SELECTED EXTRACT —

· · · · ·

…assembly and analysis. The Wellcome Trust has a very good (and mostly accurate) article about the ‘next-gen’ sequencing technologies. I’m going to focus on bacterial genomics because humans are boring (seriously, compared to two bacteria in the same species, once you’ve seen one human genome, you’ve seen them all).
Most of the time, when you read articles about sequencing, they focus on the actual production of raw sequence data (i.e., ‘reads’). But that’s not the rate-limiting step. That is, we have now reached the point where working with the data we generate is far more time-consuming.
Whole genomes don’t come flying out of the sequencing machines: we have to take hundreds of thousands or millions of reads and stitch them together–what is known in genomics as assembly. It’s pretty easy and fast to get a pretty good genome. By pretty good, I mean that most of the genome (~99%) is assembled into pieces 50,000 – 1,500,000 bases long*. Where the assemblers get hung up on with bacteria are repeated elements–regions of the genome that are virtually identical (they don’t have to be completely identical, just close enough such that the assembler thinks they’re identical reads with sequencing errors). Because the assembler can’t figure out where to put these reads (they’re all identical), it discards them–that’s where the breaks occur*.

· · · · ·

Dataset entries
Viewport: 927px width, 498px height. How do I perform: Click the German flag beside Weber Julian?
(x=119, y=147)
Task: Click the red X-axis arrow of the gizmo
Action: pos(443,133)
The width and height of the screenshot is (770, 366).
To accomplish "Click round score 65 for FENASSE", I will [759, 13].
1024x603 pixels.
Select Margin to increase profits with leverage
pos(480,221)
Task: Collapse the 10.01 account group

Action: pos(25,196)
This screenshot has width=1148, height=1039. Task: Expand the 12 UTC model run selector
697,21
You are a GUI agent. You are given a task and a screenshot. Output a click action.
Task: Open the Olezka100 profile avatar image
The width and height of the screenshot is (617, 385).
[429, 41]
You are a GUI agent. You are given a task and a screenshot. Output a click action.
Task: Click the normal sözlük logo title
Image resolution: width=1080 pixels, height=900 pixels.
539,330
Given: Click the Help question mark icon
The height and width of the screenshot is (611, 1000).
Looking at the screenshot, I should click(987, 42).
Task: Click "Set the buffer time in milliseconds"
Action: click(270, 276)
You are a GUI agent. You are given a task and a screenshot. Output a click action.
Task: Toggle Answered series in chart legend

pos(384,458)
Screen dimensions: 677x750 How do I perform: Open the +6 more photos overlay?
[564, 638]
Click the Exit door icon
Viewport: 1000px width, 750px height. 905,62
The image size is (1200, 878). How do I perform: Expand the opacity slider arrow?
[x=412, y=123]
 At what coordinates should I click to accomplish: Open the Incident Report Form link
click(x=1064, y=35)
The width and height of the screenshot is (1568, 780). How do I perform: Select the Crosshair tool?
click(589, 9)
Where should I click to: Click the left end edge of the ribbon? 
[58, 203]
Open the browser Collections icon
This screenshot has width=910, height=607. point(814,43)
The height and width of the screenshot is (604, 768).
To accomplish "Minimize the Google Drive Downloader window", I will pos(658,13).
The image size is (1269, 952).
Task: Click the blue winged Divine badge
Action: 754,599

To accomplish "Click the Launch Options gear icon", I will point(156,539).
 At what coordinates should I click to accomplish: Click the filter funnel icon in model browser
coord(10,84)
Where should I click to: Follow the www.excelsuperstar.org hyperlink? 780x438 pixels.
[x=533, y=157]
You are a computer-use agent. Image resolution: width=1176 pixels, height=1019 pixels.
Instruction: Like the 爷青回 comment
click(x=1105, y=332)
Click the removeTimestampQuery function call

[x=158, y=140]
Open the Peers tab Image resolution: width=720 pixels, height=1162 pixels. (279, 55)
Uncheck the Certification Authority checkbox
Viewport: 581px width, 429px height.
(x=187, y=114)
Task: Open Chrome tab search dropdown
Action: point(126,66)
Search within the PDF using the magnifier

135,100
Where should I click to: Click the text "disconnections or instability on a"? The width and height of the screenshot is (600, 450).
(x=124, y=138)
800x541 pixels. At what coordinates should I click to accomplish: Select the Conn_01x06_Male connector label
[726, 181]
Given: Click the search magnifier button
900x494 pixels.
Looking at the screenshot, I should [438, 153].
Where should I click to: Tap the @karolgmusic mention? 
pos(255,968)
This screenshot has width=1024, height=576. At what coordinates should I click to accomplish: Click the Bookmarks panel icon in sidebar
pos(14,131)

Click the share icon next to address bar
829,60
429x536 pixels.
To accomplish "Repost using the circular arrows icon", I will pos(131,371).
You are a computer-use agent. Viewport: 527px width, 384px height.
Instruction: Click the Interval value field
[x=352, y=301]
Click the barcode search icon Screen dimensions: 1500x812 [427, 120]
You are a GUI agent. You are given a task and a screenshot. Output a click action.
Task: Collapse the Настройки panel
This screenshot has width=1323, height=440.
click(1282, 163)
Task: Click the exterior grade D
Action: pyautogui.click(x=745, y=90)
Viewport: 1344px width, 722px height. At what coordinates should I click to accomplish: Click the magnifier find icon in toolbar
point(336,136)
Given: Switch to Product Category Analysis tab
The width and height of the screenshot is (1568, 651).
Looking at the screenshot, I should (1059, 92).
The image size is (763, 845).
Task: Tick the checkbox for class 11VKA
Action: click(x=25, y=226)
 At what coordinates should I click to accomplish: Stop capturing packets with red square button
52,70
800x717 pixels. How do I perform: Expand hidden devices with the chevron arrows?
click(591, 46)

· · · · ·

PARTS OF THE EXERCISE —
a: Retype the passage on genome assembly from "Most of the time, when" to "far more time-consuming.".
b: In the passage on genome assembly, why do breaks occur when bacterial genomes are assembled?
c: According to the passage on genome assembly, which is now far more time-consuming: producing raw sequence reads or working with the data generated?

YOUR RESPONSES —
a:
Most of the time, when you read articles about sequencing, they focus on the actual production of raw sequence data (i.e., ‘reads’). But that’s not the rate-limiting step. That is, we have now reached the point where working with the data we generate is far more time-consuming.

b: Bacterial genomes contain repeated elements, which are regions that are virtually identical. The assembler can't tell where to place reads from these regions, so it discards them, and the breaks occur there.

c: Working with the data generated.